Our patient presented with RV dysfunction probably due to all these factors.

There are no specific treatment options for HCM patients with RV involvement. Generally, surgical treatments for HCM patients do not affect the progression of the disease [13] and may only lead to a relieving of symptoms and prevention of serious events.

RV involvement in HCM is associated with increased incidence of supraventricular and ventricular arrhythmias, severe dyspnea, pulmonary thromboembolism, progressive heart failure and increased risk of sudden cardiac death [4,14]; therefore, the RV should be routinely included in the detailed assessment of patients with HCM.

Since echocardiographic study of the right ventricle is challenging, the use of advanced imaging techniques is indicated.

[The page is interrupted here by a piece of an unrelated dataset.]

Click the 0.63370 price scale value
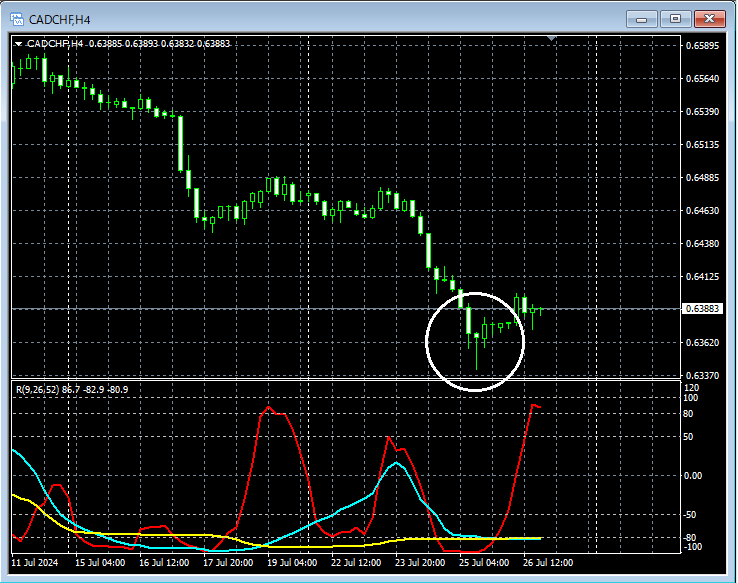 [x=703, y=375]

A coronary artery fistula is an abnormal connection bypassing the myocardial capillary bed between a coronary and other cardiovascular structure including cardiac chamber (coronary–cameral fistulae) or blood vessels (arterio-venous fistulae) such as the coronary sinus, superior vena cava, or pulmonary artery [15]. The incidence is 0.1 to 0.2% in all patients undergoing coronary angiography. They most commonly affect the right coronary artery. The pathophysiological changes depend on the difference in pressure between the coronary artery and the site of drainage and on the resistance that blood meets along its course [16]. Considering the high RV pressure due to RVOT obstruction, this abnormality was firstly masked and underdetected, being visible only after pressure relief obtained with surgery.

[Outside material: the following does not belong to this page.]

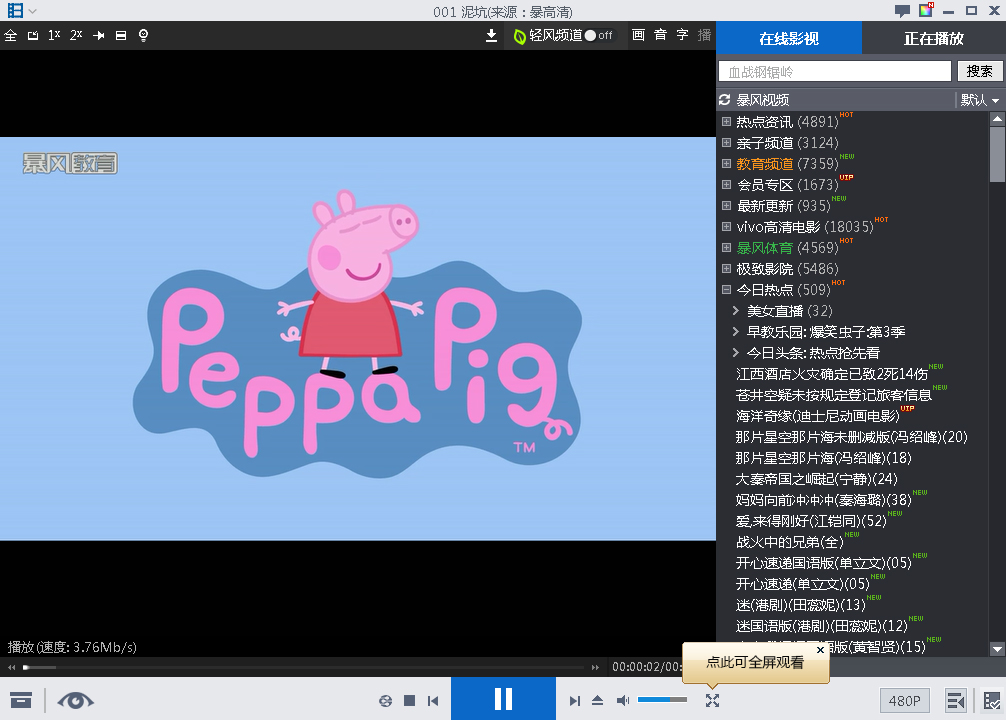Viewport: 1006px width, 720px height.
Task: Mute audio using the speaker icon
Action: tap(623, 701)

According to the American Heart Association and American College of Cardiology guidelines for the management of adults with congenital heart disease [7], patients with small, asymptomatic fistulae should not be treated but managed with clinical follow-up, while small or medium-sized fistulae should be closed in case patients are symptomatic of myocardial ischemia, arrhythmias, ventricular dilatation or a dysfunction of uncertain origin. Our patient remained asymptomatic and we continued with sole follow-up over time.

The literature reports the presence of a coronary artery fistula in 0.3% of patients with congenital heart disease [16]. Its presence has been described in association with an apical form of HCM but it is unclear [17]. Its origin has been postulated to be due to the increased vascularization and fibrosis associated with hypertrophy or with congenital malformations leading to hypertrophy as a compensatory response to chronic volume overload caused by the shunt between the artery and ventricle [18].

Our case is interesting due to the association of two rare subtypes of a rare condition: coronary artery fistula and biventricular HCM with severe right ventricular obstruction.

4. Conclusions

Our patient underwent complete treatment and elimination of right ventricular obstruction, resulting in improved symptoms and a significant reduction in postoperative gradients. Direct relief of outflow tract obstruction can be achieved with low morbidity and good intermediate- to long-term results. Conventional surgery may provide significant symptomatic improvement and should thus be considered in the setting of HCM with outflow obstruction.

RV involvement in HCM has received little attention considering the prevalence of this disease. This may be due to previous technical limitations but, due to imaging improving and increased access in CMR, more data on RV in HCM have become available and need dedicated investigation. Clinicians need to be aware that possible RV involvement may coexist with LVH with special attention to its pathophysiological implications.